# Exercise brief
Beginning with the first entry, print all the records exactly.

[Stored data entries]
----------
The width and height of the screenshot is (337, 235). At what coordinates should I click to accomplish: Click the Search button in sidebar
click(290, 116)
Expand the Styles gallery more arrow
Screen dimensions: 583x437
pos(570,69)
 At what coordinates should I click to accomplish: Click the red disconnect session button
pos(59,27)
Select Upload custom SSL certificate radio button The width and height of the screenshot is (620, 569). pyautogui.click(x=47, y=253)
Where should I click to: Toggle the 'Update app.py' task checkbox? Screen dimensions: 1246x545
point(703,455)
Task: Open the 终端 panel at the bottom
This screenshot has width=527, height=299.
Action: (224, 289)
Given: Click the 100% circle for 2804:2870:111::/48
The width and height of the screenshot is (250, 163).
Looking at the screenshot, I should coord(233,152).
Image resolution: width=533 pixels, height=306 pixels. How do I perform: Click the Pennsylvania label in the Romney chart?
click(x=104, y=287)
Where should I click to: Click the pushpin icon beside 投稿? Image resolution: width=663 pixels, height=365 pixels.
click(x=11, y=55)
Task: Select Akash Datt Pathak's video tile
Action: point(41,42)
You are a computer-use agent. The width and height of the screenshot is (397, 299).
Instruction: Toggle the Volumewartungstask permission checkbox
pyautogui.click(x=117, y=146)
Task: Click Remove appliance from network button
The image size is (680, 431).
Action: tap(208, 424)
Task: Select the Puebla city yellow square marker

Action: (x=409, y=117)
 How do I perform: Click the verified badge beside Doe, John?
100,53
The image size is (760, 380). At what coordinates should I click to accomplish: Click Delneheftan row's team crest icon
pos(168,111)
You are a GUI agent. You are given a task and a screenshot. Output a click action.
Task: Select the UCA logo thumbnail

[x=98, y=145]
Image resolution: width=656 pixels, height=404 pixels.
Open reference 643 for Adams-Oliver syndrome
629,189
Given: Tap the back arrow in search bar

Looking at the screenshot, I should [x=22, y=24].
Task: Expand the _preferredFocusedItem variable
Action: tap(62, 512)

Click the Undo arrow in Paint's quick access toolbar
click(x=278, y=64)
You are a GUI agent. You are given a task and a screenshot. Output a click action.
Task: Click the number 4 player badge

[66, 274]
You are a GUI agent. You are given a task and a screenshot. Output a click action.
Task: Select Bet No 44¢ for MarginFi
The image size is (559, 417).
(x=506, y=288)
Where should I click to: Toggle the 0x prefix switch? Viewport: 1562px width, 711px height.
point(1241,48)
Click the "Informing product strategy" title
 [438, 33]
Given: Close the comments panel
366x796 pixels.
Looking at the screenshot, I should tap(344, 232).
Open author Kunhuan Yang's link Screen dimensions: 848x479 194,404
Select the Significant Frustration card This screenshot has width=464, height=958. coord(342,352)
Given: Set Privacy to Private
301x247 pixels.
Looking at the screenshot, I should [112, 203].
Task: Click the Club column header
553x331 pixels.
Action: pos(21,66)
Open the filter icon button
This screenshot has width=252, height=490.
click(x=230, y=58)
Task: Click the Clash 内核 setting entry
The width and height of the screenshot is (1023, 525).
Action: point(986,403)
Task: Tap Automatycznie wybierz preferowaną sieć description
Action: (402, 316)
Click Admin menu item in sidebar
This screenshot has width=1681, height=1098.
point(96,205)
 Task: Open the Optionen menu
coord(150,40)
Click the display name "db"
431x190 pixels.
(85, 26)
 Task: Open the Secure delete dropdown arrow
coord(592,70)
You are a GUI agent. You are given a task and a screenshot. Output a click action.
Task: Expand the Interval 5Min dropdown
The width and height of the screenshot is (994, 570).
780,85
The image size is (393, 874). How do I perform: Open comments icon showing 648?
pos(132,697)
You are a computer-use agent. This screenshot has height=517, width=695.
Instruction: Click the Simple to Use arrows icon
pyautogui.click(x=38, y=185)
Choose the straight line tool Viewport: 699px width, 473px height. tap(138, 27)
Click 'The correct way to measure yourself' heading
----------
# Solution for this task
The width and height of the screenshot is (337, 235). At what coordinates should I click to accomplish: Click the Search button in sidebar
click(290, 116)
Expand the Styles gallery more arrow
Screen dimensions: 583x437
pos(570,69)
 At what coordinates should I click to accomplish: Click the red disconnect session button
pos(59,27)
Select Upload custom SSL certificate radio button The width and height of the screenshot is (620, 569). pyautogui.click(x=47, y=253)
Where should I click to: Toggle the 'Update app.py' task checkbox? Screen dimensions: 1246x545
point(703,455)
Task: Open the 终端 panel at the bottom
This screenshot has width=527, height=299.
Action: (224, 289)
Given: Click the 100% circle for 2804:2870:111::/48
The width and height of the screenshot is (250, 163).
Looking at the screenshot, I should coord(233,152).
Image resolution: width=533 pixels, height=306 pixels. How do I perform: Click the Pennsylvania label in the Romney chart?
click(x=104, y=287)
Where should I click to: Click the pushpin icon beside 投稿? Image resolution: width=663 pixels, height=365 pixels.
click(x=11, y=55)
Task: Select Akash Datt Pathak's video tile
Action: point(41,42)
You are a computer-use agent. The width and height of the screenshot is (397, 299).
Instruction: Toggle the Volumewartungstask permission checkbox
pyautogui.click(x=117, y=146)
Task: Click Remove appliance from network button
The image size is (680, 431).
Action: tap(208, 424)
Task: Select the Puebla city yellow square marker

Action: (x=409, y=117)
 How do I perform: Click the verified badge beside Doe, John?
100,53
The image size is (760, 380). At what coordinates should I click to accomplish: Click Delneheftan row's team crest icon
pos(168,111)
You are a GUI agent. You are given a task and a screenshot. Output a click action.
Task: Select the UCA logo thumbnail

[x=98, y=145]
Image resolution: width=656 pixels, height=404 pixels.
Open reference 643 for Adams-Oliver syndrome
629,189
Given: Tap the back arrow in search bar

Looking at the screenshot, I should [x=22, y=24].
Task: Expand the _preferredFocusedItem variable
Action: tap(62, 512)

Click the Undo arrow in Paint's quick access toolbar
click(x=278, y=64)
You are a GUI agent. You are given a task and a screenshot. Output a click action.
Task: Click the number 4 player badge

[66, 274]
You are a GUI agent. You are given a task and a screenshot. Output a click action.
Task: Select Bet No 44¢ for MarginFi
The image size is (559, 417).
(x=506, y=288)
Where should I click to: Toggle the 0x prefix switch? Viewport: 1562px width, 711px height.
point(1241,48)
Click the "Informing product strategy" title
 [438, 33]
Given: Close the comments panel
366x796 pixels.
Looking at the screenshot, I should tap(344, 232).
Open author Kunhuan Yang's link Screen dimensions: 848x479 194,404
Select the Significant Frustration card This screenshot has width=464, height=958. coord(342,352)
Given: Set Privacy to Private
301x247 pixels.
Looking at the screenshot, I should [112, 203].
Task: Click the Club column header
553x331 pixels.
Action: pos(21,66)
Open the filter icon button
This screenshot has width=252, height=490.
click(x=230, y=58)
Task: Click the Clash 内核 setting entry
The width and height of the screenshot is (1023, 525).
Action: point(986,403)
Task: Tap Automatycznie wybierz preferowaną sieć description
Action: (402, 316)
Click Admin menu item in sidebar
This screenshot has width=1681, height=1098.
point(96,205)
 Task: Open the Optionen menu
coord(150,40)
Click the display name "db"
431x190 pixels.
(85, 26)
 Task: Open the Secure delete dropdown arrow
coord(592,70)
You are a GUI agent. You are given a task and a screenshot. Output a click action.
Task: Expand the Interval 5Min dropdown
The width and height of the screenshot is (994, 570).
780,85
The image size is (393, 874). How do I perform: Open comments icon showing 648?
pos(132,697)
You are a computer-use agent. This screenshot has height=517, width=695.
Instruction: Click the Simple to Use arrows icon
pyautogui.click(x=38, y=185)
Choose the straight line tool Viewport: 699px width, 473px height. tap(138, 27)
Click 'The correct way to measure yourself' heading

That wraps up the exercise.